- _What is being asked_
What is needed is an exact copy of every line from the one with "Given: Click the recurring From date field" to the end of the entries below, without the pictures.

- _Raw data_

=-=-=-=-=

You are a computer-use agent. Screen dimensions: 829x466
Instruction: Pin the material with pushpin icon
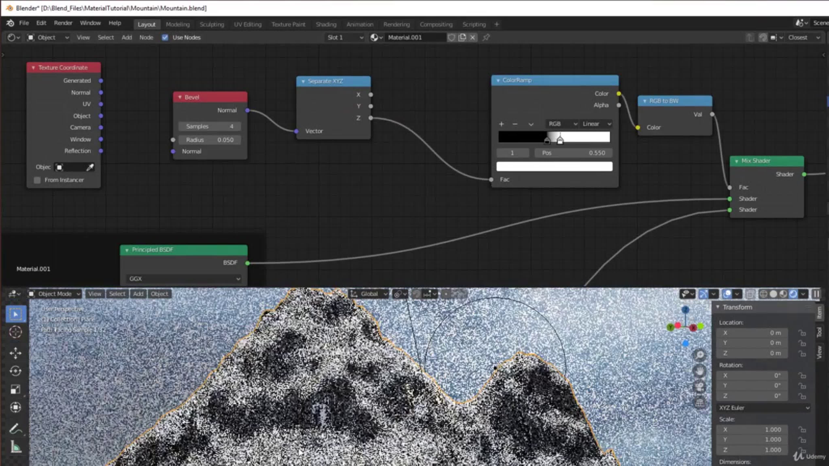click(x=486, y=37)
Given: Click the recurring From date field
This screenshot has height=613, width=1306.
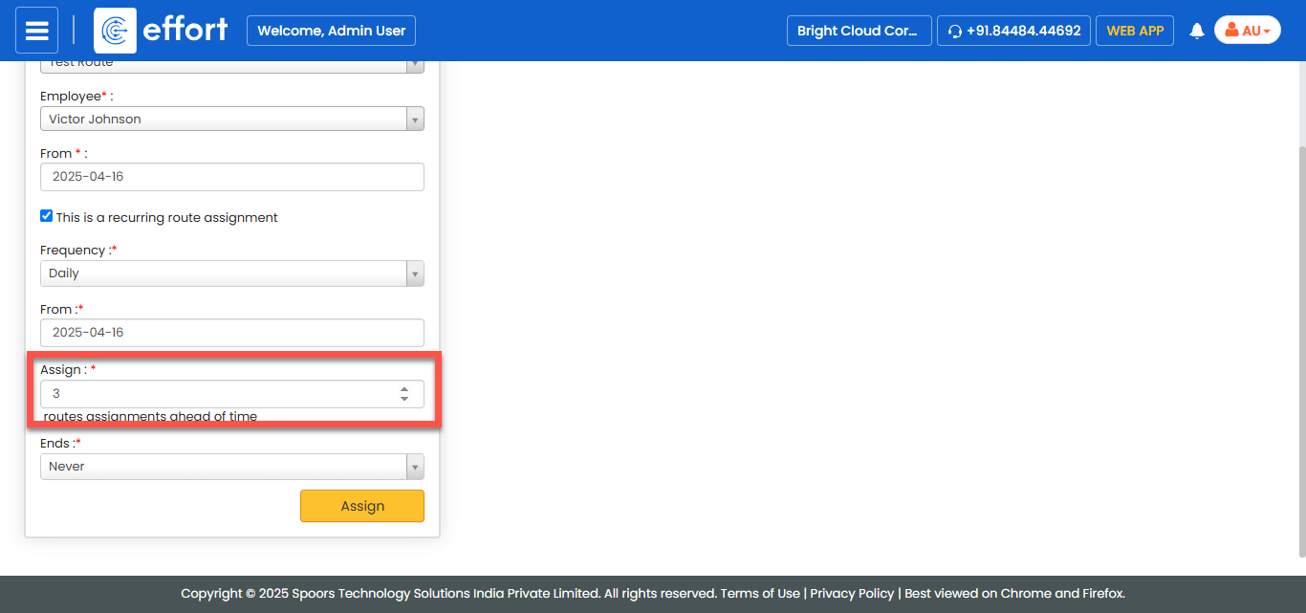Looking at the screenshot, I should point(231,333).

=-=-=-=-=

- _Your response_
Given: Click the recurring From date field
This screenshot has height=613, width=1306.
Looking at the screenshot, I should point(231,333).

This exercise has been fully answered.